Publication Detail

Design and Development of a Parallel Hybrid Powertrain for a High Performance Sport Utility Vehicle

UCD-ITS-RP-05-63

Reprint

Sustainable Transportation Energy Pathways (STEPS)

Available online at: DOI: 10.4271/2005-01-3827

Suggested Citation: Singer-Englar, A., Kamisky, R., Erickson, P., Frank, A. et al., "Design and Development of a Parallel Hybrid Powertrain for a High Performance Sport Utility Vehicle," SAE Technical Paper 2005-01-3827, 2005, doi:10.4271/2005-01-3827.

A plug-in, charge-depleting, parallel hybrid powertrain has been developed for a high performance sport utility vehicle. Based on the Ford U152 Explorer platform, implementation of the hybrid powertrain has resulted in an efficient, high performance vehicle with a 0-60 mph acceleration time of 7.5 seconds. A dual drive system allows for four-wheel drive capability while optimizing regenerative braking and minimizing electric motor cogging losses.

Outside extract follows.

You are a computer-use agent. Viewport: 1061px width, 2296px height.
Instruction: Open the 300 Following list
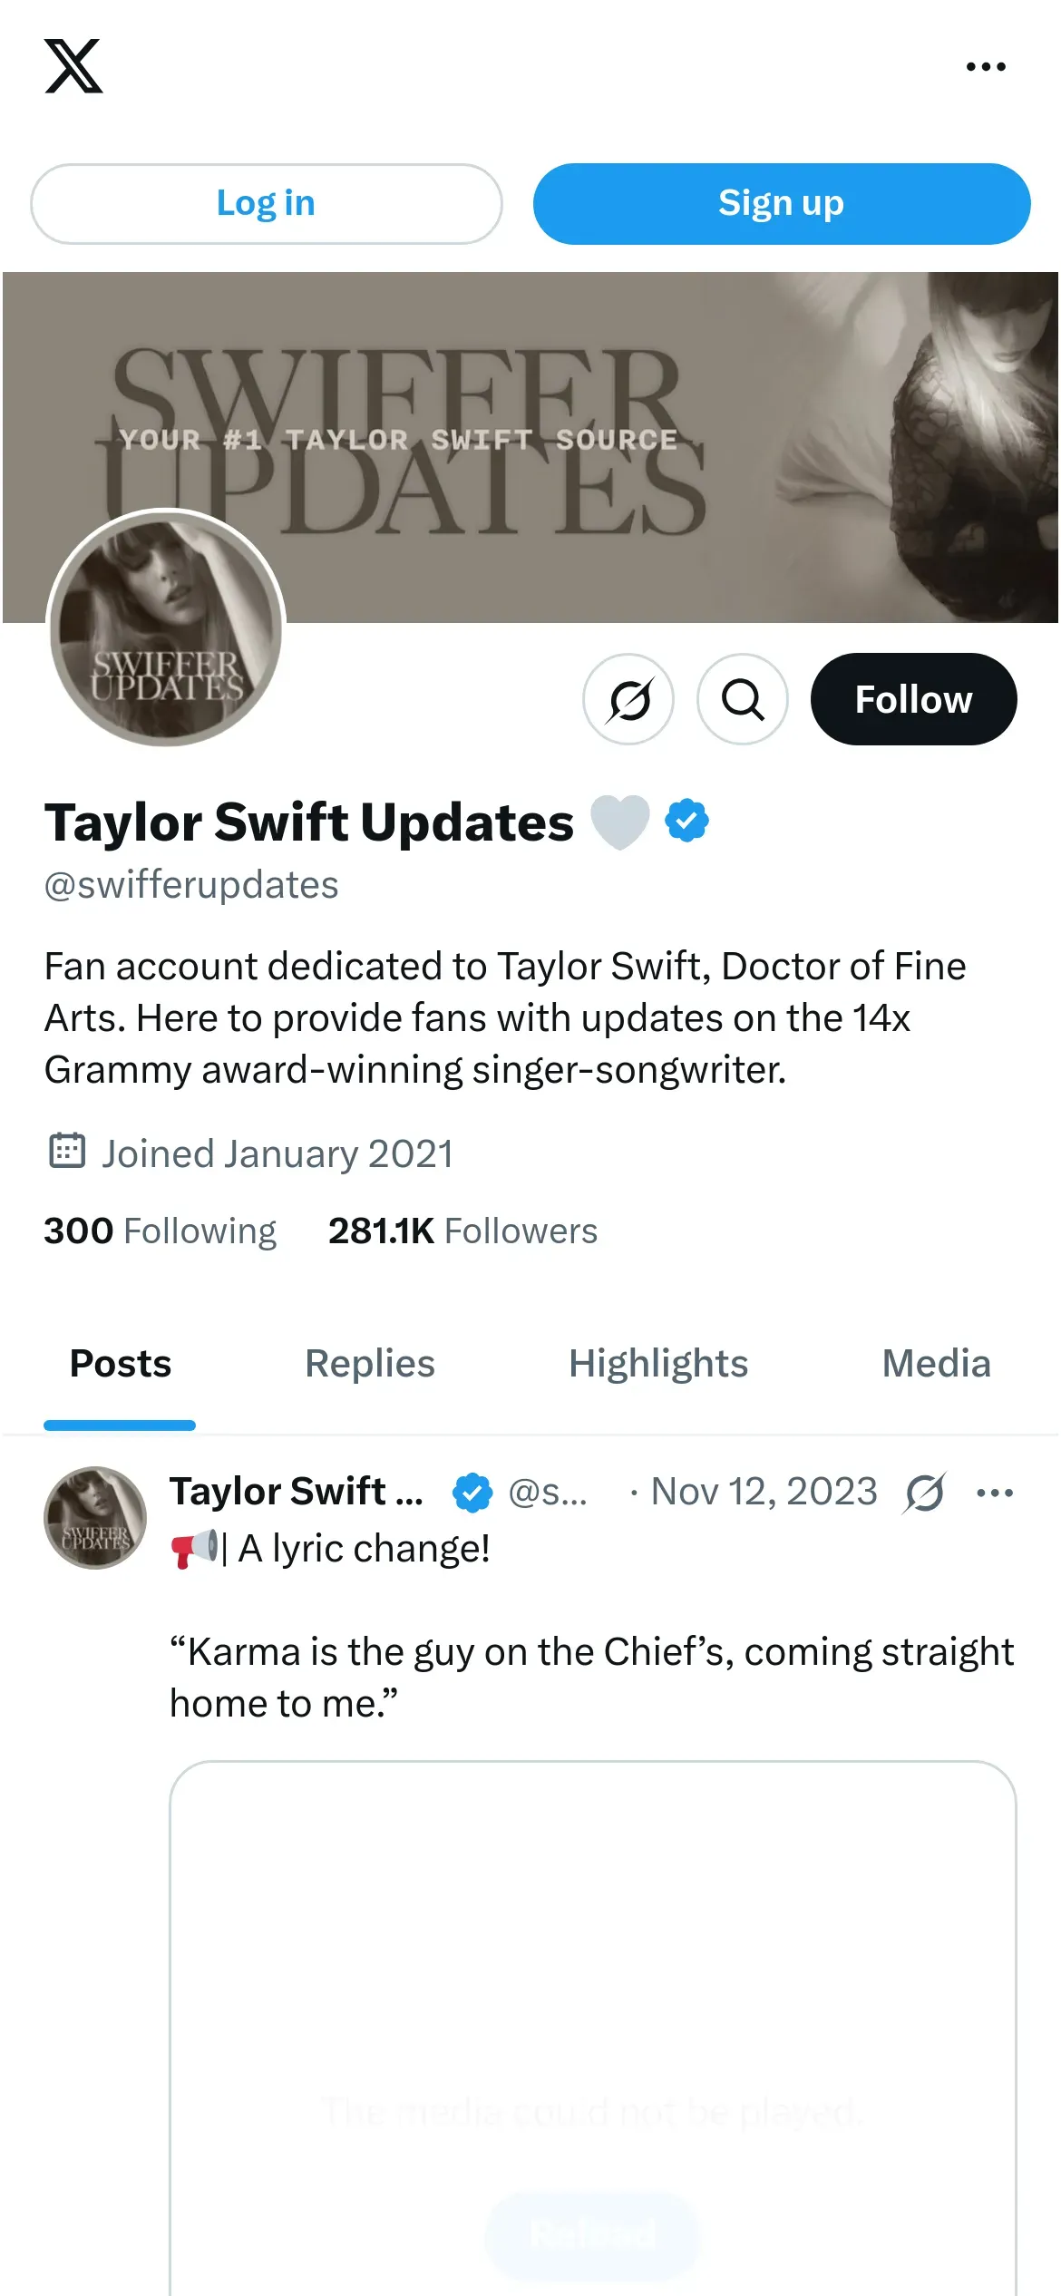point(161,1231)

Design of the system focused on reducing petroleum use, lowering greenhouse gas emissions, and reducing criteria tailpipe emissions. Additionally, this vehicle has been designed as a partial zero emissions vehicle (PZEV), allowing the driver to travel up to 50 miles in a zero emission all-electric mode. High-energy traction battery packs can be charged from the grid, yielding higher efficiencies and lower critical emissions, or maintained through the internal combustion engine (ICE) as with a traditional hybrid vehicle. The ICE is primarily used to provide average power and maintain state of charge (SOC).